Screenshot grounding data
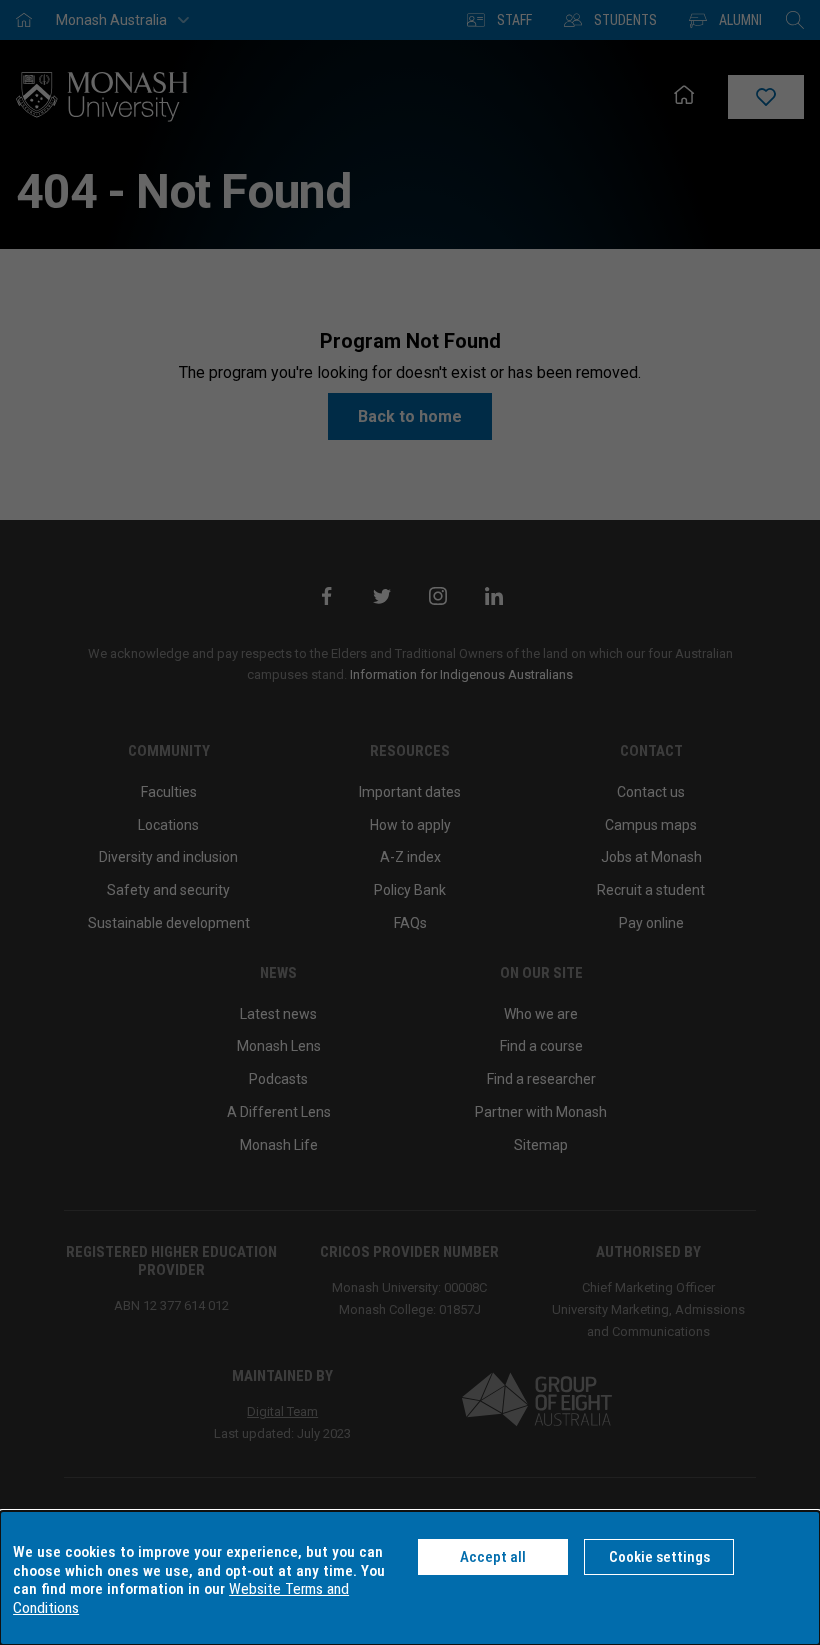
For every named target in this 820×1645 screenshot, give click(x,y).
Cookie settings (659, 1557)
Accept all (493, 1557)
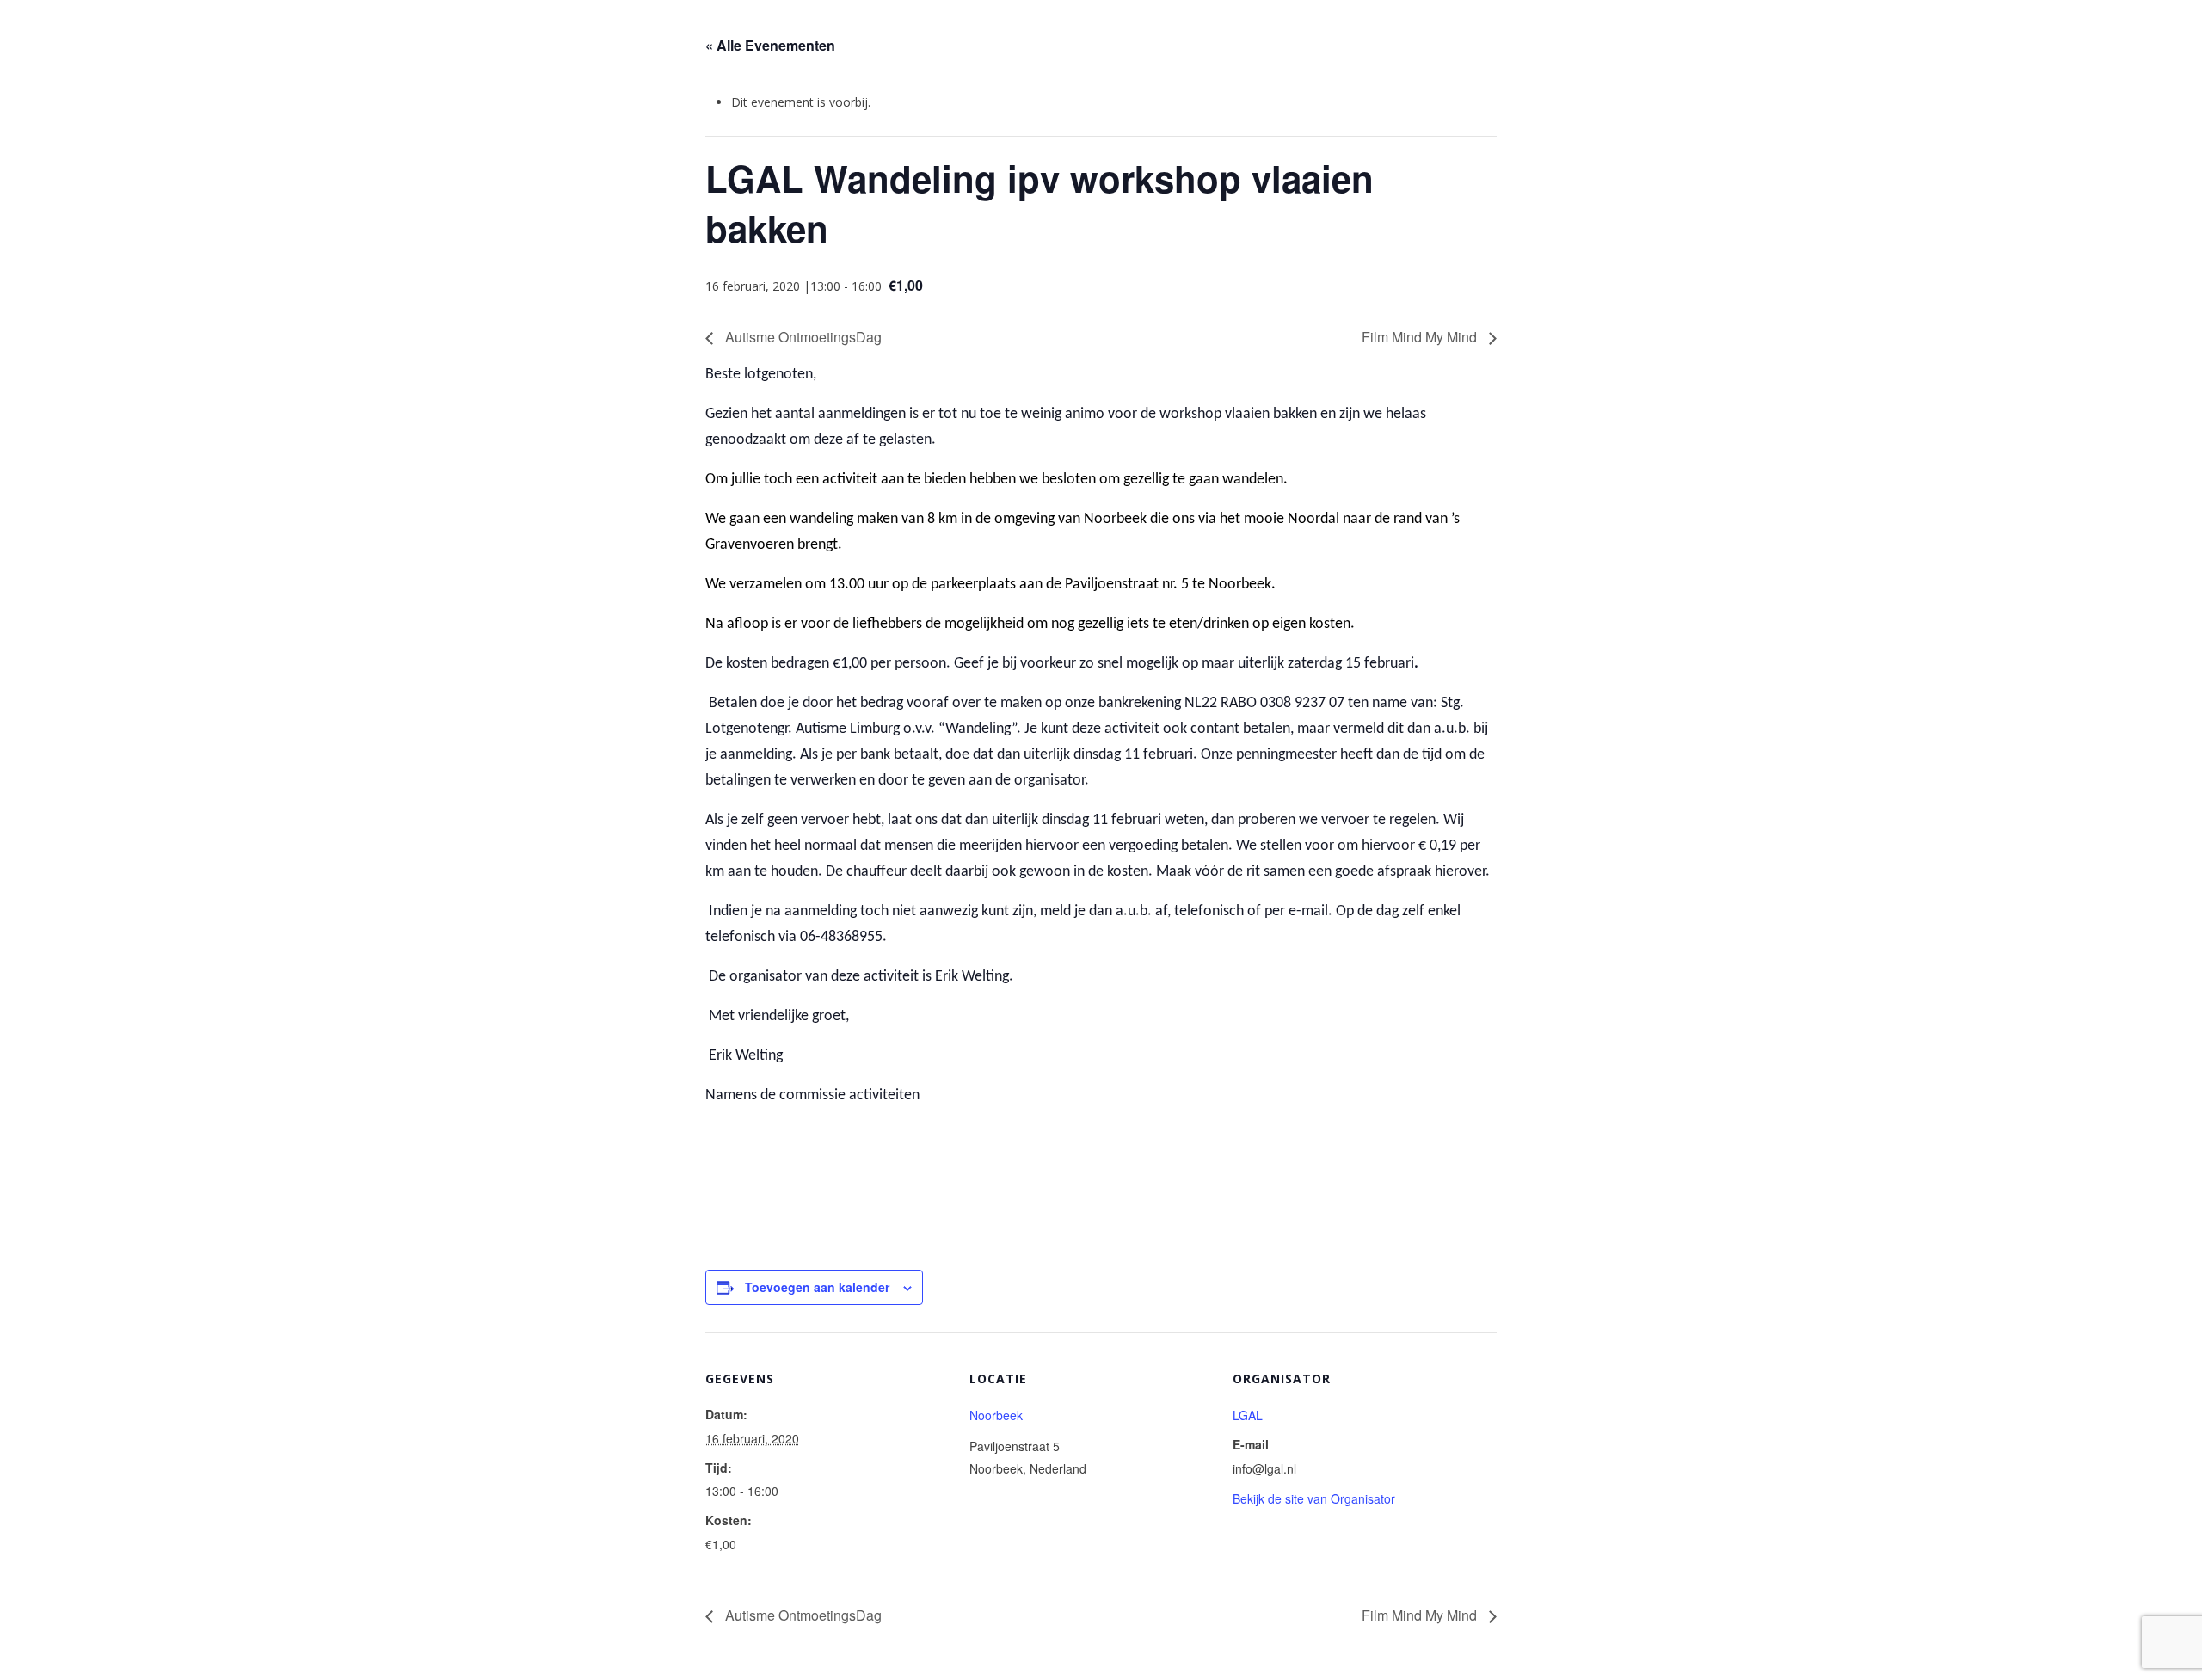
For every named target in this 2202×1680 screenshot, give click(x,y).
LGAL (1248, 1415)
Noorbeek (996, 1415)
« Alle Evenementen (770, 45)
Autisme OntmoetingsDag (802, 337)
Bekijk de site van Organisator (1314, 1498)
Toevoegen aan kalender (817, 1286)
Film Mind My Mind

### Task instructions
Output nothing but the records above, word for word, with the pictures removed.

### Answer below
For every named target in this 820×1645 screenshot, give click(x,y).
Cookie settings (659, 1557)
Accept all (493, 1557)
For every named target in this 2202×1680 screenshot, give click(x,y).
LGAL (1248, 1415)
Noorbeek (996, 1415)
« Alle Evenementen (770, 45)
Autisme OntmoetingsDag (802, 337)
Bekijk de site van Organisator (1314, 1498)
Toevoegen aan kalender (817, 1286)
Film Mind My Mind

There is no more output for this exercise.